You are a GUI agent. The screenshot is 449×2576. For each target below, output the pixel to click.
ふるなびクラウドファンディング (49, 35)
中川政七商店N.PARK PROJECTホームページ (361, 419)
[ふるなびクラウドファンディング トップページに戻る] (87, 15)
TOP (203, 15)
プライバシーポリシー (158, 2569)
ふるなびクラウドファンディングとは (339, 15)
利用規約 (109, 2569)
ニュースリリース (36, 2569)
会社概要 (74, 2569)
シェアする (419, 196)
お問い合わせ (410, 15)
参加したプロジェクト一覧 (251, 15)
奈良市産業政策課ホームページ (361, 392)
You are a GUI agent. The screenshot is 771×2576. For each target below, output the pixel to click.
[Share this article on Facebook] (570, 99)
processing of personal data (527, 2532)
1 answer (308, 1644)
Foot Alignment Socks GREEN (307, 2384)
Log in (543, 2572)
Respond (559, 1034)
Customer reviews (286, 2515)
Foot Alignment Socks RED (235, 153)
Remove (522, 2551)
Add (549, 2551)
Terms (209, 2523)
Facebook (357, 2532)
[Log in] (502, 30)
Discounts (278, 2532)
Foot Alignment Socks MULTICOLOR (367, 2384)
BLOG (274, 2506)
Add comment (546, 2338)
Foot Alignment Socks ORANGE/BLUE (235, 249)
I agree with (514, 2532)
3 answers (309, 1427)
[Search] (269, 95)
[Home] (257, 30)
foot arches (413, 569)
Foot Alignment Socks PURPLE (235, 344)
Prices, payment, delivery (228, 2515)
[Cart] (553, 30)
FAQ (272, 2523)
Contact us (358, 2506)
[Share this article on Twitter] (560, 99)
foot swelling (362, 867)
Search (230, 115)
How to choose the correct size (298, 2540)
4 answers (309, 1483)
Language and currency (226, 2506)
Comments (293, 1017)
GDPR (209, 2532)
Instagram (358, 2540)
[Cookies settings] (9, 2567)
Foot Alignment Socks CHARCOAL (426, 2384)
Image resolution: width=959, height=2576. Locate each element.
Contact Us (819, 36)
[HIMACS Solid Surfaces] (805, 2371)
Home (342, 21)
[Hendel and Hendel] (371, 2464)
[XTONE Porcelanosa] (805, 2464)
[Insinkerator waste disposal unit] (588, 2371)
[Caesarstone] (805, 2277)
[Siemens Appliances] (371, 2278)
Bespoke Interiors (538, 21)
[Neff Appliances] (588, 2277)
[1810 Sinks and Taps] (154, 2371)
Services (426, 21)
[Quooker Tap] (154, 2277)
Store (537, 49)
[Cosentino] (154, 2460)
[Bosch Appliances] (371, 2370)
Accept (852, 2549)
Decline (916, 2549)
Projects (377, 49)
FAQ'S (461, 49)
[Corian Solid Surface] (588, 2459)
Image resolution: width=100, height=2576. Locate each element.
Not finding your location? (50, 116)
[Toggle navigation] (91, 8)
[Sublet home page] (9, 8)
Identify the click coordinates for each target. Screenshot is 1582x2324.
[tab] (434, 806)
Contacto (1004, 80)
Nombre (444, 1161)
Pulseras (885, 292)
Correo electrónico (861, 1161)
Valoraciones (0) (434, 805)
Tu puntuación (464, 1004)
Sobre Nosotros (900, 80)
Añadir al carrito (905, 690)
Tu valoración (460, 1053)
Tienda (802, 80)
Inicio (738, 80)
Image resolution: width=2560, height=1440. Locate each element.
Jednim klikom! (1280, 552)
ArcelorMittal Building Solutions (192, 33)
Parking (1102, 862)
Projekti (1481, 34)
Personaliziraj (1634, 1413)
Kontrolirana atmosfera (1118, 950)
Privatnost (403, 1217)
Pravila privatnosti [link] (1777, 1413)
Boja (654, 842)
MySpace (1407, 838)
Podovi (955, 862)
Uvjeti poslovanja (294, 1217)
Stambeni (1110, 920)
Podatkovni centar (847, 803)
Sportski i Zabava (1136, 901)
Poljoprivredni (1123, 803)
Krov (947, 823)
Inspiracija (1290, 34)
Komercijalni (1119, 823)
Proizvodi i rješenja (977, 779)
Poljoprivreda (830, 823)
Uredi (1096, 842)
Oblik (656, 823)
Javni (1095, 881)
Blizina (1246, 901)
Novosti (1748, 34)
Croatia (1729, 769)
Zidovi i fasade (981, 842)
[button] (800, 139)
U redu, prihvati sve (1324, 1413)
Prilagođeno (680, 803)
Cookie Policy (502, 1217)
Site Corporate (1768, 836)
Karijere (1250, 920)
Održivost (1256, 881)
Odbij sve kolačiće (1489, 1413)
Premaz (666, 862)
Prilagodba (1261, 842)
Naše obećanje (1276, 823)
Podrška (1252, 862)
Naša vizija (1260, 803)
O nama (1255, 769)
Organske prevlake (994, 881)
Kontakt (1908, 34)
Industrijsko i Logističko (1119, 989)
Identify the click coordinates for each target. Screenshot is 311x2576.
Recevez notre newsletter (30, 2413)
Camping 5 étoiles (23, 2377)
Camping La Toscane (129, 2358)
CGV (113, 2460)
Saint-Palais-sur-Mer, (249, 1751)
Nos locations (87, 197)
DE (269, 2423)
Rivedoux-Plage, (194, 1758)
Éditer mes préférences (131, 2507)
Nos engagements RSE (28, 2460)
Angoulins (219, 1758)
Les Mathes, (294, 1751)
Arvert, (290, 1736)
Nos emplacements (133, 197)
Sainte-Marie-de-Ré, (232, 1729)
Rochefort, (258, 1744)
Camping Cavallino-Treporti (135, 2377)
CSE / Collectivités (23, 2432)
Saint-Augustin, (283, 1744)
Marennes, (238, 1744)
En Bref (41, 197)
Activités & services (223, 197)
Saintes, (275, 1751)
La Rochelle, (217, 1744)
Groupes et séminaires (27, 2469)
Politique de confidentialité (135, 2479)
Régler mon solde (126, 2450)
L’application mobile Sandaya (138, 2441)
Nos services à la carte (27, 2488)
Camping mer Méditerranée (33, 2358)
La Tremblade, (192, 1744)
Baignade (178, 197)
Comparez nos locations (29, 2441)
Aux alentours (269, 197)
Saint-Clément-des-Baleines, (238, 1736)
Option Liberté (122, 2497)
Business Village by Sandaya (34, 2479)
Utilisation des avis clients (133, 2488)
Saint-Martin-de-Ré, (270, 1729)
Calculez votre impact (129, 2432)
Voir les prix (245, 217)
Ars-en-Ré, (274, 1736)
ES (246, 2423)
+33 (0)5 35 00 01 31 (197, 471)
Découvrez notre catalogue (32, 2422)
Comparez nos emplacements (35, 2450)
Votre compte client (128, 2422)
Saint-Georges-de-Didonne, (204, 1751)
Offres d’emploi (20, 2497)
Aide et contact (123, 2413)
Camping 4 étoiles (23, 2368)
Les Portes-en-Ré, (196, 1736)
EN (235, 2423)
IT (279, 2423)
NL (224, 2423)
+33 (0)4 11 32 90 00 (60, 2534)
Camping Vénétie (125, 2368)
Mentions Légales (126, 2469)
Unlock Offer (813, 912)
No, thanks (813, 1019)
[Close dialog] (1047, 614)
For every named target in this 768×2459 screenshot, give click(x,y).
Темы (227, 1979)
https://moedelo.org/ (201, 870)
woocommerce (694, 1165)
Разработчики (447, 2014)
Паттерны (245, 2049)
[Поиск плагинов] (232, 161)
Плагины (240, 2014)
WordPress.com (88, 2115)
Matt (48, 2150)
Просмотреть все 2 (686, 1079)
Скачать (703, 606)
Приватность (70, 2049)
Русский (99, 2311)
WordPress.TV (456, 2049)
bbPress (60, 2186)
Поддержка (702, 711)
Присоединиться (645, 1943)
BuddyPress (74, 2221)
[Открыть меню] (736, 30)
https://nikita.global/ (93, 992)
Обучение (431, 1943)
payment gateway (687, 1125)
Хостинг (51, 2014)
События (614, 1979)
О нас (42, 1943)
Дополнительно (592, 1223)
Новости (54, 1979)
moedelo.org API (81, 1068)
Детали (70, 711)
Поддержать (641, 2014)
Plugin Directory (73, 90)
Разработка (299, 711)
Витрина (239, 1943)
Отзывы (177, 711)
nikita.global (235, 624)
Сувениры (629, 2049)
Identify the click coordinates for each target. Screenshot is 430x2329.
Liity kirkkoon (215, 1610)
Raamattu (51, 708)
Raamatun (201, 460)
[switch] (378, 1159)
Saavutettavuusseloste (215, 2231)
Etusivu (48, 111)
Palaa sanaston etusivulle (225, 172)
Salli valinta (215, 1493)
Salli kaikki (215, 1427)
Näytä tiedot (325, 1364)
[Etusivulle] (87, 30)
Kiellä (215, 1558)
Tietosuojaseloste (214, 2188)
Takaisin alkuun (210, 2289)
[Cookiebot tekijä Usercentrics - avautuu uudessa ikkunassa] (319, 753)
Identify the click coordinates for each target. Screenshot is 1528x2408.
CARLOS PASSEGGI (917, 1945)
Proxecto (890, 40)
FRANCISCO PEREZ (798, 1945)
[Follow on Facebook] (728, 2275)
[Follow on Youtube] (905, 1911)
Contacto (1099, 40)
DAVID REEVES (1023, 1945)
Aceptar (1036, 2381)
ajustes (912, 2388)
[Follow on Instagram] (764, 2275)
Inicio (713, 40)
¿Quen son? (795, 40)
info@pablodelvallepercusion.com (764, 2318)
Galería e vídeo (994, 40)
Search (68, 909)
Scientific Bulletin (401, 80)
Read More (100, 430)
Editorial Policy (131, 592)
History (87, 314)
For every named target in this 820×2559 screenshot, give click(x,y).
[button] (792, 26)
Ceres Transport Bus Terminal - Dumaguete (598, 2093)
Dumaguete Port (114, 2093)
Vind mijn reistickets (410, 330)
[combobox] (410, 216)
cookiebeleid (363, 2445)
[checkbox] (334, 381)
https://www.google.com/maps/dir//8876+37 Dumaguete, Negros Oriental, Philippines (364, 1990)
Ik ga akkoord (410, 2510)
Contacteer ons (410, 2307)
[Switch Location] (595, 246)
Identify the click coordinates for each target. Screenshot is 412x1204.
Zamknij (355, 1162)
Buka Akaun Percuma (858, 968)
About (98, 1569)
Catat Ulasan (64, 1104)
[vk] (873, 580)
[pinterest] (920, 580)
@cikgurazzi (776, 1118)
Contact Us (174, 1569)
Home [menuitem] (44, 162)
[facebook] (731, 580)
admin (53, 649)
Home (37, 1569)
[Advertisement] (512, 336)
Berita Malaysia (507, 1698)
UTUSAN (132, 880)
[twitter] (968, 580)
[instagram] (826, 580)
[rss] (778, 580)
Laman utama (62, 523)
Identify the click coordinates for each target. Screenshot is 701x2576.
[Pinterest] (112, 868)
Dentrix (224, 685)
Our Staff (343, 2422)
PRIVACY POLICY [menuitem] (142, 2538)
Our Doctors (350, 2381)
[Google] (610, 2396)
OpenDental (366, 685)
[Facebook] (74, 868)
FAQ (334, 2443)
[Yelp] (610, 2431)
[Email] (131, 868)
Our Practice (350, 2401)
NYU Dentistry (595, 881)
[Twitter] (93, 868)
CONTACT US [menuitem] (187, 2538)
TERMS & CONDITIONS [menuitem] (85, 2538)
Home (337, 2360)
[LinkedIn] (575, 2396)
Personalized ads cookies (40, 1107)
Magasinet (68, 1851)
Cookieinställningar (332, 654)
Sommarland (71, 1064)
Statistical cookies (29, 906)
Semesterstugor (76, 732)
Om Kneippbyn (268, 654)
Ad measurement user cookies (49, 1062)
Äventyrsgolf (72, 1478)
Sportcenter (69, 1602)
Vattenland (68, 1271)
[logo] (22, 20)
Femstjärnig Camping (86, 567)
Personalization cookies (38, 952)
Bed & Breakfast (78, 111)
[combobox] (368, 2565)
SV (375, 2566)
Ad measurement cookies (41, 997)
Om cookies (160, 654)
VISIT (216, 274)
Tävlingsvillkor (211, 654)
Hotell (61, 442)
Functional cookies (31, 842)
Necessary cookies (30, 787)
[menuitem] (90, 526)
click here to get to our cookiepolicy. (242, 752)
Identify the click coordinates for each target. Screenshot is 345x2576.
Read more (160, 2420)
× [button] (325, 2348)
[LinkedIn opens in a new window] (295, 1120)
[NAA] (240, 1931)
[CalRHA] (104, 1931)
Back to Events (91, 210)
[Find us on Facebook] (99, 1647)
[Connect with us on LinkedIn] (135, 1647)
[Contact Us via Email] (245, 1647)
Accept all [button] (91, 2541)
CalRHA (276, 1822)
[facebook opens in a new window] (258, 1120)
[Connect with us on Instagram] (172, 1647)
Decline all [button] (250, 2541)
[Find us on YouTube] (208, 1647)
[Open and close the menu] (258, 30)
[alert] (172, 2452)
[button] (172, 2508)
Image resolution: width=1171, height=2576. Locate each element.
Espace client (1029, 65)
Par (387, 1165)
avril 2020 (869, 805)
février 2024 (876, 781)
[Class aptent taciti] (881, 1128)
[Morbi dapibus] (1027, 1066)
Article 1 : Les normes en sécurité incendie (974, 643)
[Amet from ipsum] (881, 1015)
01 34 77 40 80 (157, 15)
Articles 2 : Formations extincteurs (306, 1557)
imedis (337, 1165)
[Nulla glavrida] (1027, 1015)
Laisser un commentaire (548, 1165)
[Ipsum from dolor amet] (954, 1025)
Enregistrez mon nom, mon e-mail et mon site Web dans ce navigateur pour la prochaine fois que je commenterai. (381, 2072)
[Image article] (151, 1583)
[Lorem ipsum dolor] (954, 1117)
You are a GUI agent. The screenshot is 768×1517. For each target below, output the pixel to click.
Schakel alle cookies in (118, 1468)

■ PROBLEM DESCRIPTION:
In the data above, which lines include "Share"? Return those lines.

■ FINAL ANSWER:
[Share this article on Facebook] (570, 99)
[Share this article on Twitter] (560, 99)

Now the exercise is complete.